Cela peut sembler une extrapolation absurde, mais c'est un fait avéré. Dans une version de NetBSD de 1997, j'ai compté 75 de ces citations (heureusement, NetBSD a décidé de ne plus en ajouter et d'en enlever le plus possible).

Pour m'attaquer à ce problème, je parle à mes « moments perdus » à des développeurs qui ont utilisé des licences de style BSD, en leur demandant de supprimer la clause de publicité. En 1996, j'en ai parlé aux développeurs de FreeBSD et ils ont décidé de la supprimer de leur propre code. En mai 1998 les développeurs de Flick à l'université d'Utah ont supprimé cette clause.

Le doyen Hal Varian de l'université de Californie à pris parti pour la cause et s'en est fait le porte-parole auprès de l'administration. En juin 1999, après deux ans de discussions, l'université de Californie a supprimé cette clause de la licence de BSD.

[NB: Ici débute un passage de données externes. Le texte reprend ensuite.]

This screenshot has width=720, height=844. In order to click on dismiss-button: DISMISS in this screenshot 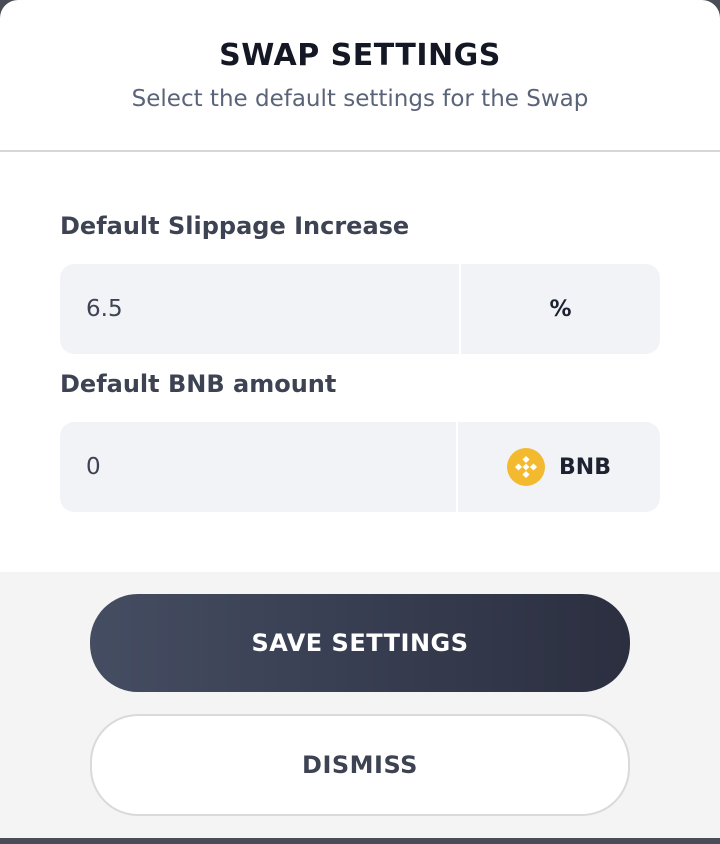, I will do `click(360, 765)`.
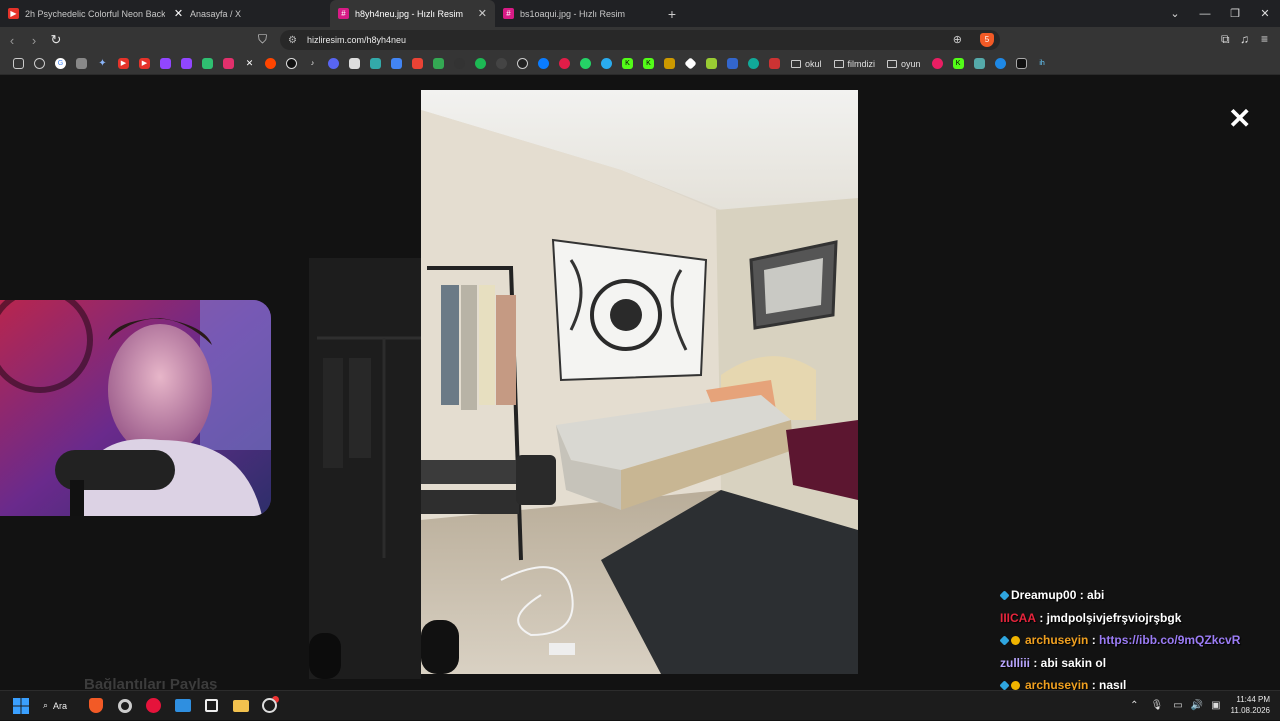 The height and width of the screenshot is (721, 1280). I want to click on bookmark-folder-okul: okul, so click(806, 64).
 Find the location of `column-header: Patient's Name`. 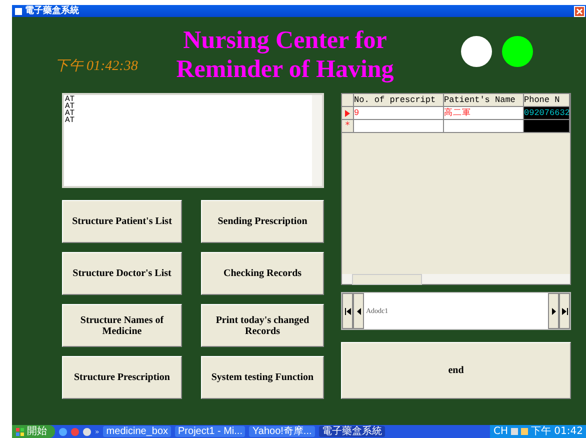

column-header: Patient's Name is located at coordinates (484, 100).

Ainsi, il y a désormais une nouvelle licence BSD qui ne contient pas la clause de publicité. Malheureusement, elle n'en supprime pas l'héritage : des clauses similaires sont toujours présentes dans les licences de beaucoup de paquets qui ne font pas partie de BSD. La modification de la licence de BSD n'a pas d'effet sur les autres paquets qui ont imité l'ancienne licence BSD ; seuls les développeurs de ces paquets peuvent les modifier.

Mais s'ils ont suivi l'exemple de Berkeley auparavant, peut-être que la modification de la politique de Berkeley convaincra certain d'entre eux de changer. Ça vaut le coup de demander.

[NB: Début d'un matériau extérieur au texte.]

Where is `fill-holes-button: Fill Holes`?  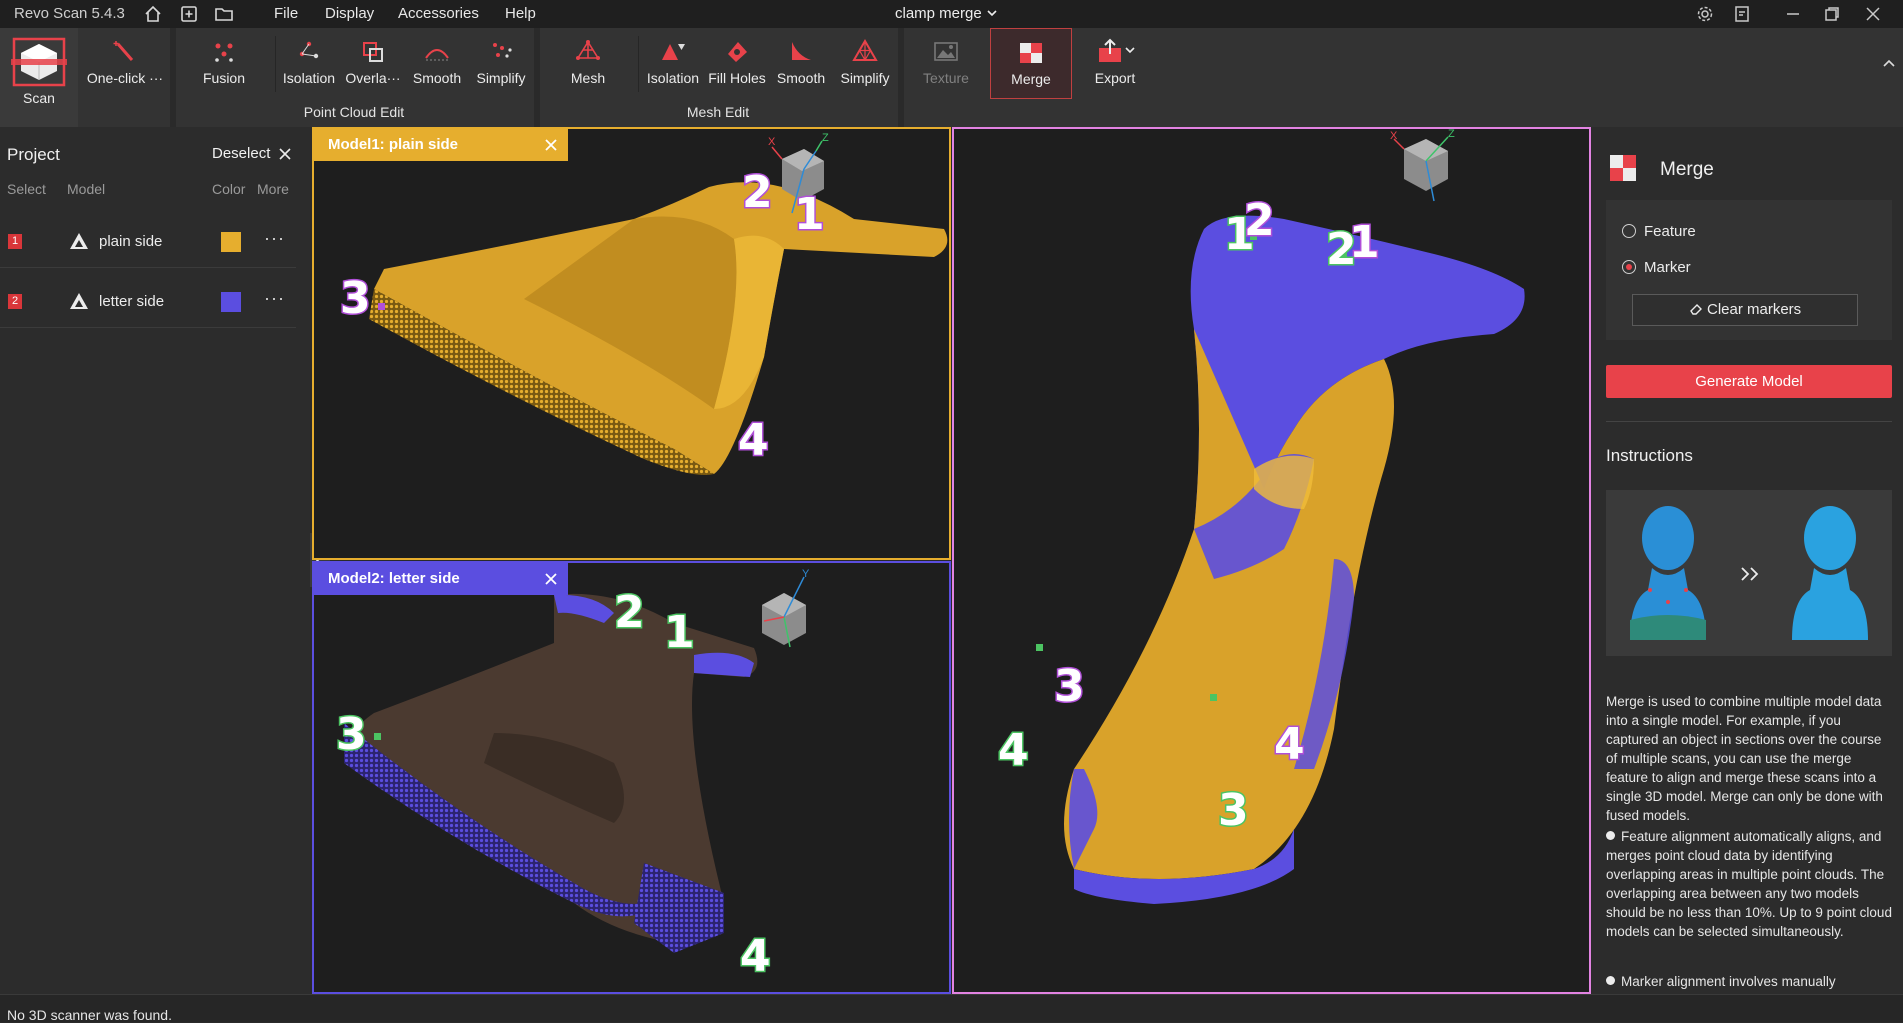 fill-holes-button: Fill Holes is located at coordinates (737, 64).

Donc, si l'un de vos paquets favoris utilise toujours la licence BSD avec la clause de publicité, demandez à son responsable de lire cet article et d'envisager cette modification.

Et si vous voulez publier un logiciel libre sous une licence sans copyleft, merci de ne pas utiliser la clause de publicité. Ainsi, au lieu de copier la licence BSD d'un paquet publié – qui pourrait toujours contenir l'ancienne version de la licence – veuillez utiliser d'autres licences permissives comme Expat ou FreeBSD.

Vous pouvez aussi favoriser la prise de conscience de ce problème en n'utilisant pas le terme « style BSD » et en ne disant pas « la licence BSD », ce qui implique qu'il n'y en a qu'une. Voyez-vous, quand on utilise le terme « licences de style BSD » pour se référer à toutes les licences libres sans copyleft, on peut amener de nouveaux développeurs de logiciels libres qui veulent utiliser une licence sans copyleft à prendre pour acquit que c'est le modèle de BSD qu'il faut suivre. Il ou elle pourrait copier la licence avec la clause de publicité, non de manière intentionnelle, mais juste par hasard.

Si vous voulez citer un exemple précis de licence sans copyleft et que vous n'avez pas de préférence marquée, je vous prie d'utiliser un exemple sans problème particulier. Par exemple, si vous parlez des « licences de style X11 », vous encouragerez les développeurs à copier la licence X11 et à éviter la clause de publicité plutôt que de prendre un risque en choisissant au hasard l'une des deux licences BSD.

Ou bien vous pouvez mentionner la licence sans copyleft que nous recommandons par rapport aux autres licences sans copyleft : la licence Apache 2.0, qui a une clause évitant les entourloupes relatives aux brevets.

Quand vous souhaitez faire référence spécifiquement à l'une des licences BSD, précisez toujours de laquelle il s'agit : « la licence BSD originale » ou « la licence BSD modifiée ».


Par la suite, une troisième variante de la licence BSD est apparue, incluant seulement deux des quatre clauses de la licence BSD originale. Nous l'appelons « Licence FreeBSD ». C'est une licence libre, laxiste et sans copyleft, compatible avec la GNU GPL, tout comme la licence BSD modifiée.

Traduction non officielle
  1.     3. Tous les documents de promotion mentionnant les fonctionnalités
        ou l'utilisation de ce logiciel doivent comporter les remerciements
        suivants :
          Ce produit comporte du logiciel développé par l'université de
          Californie à Berkeley et par ses collaborateurs.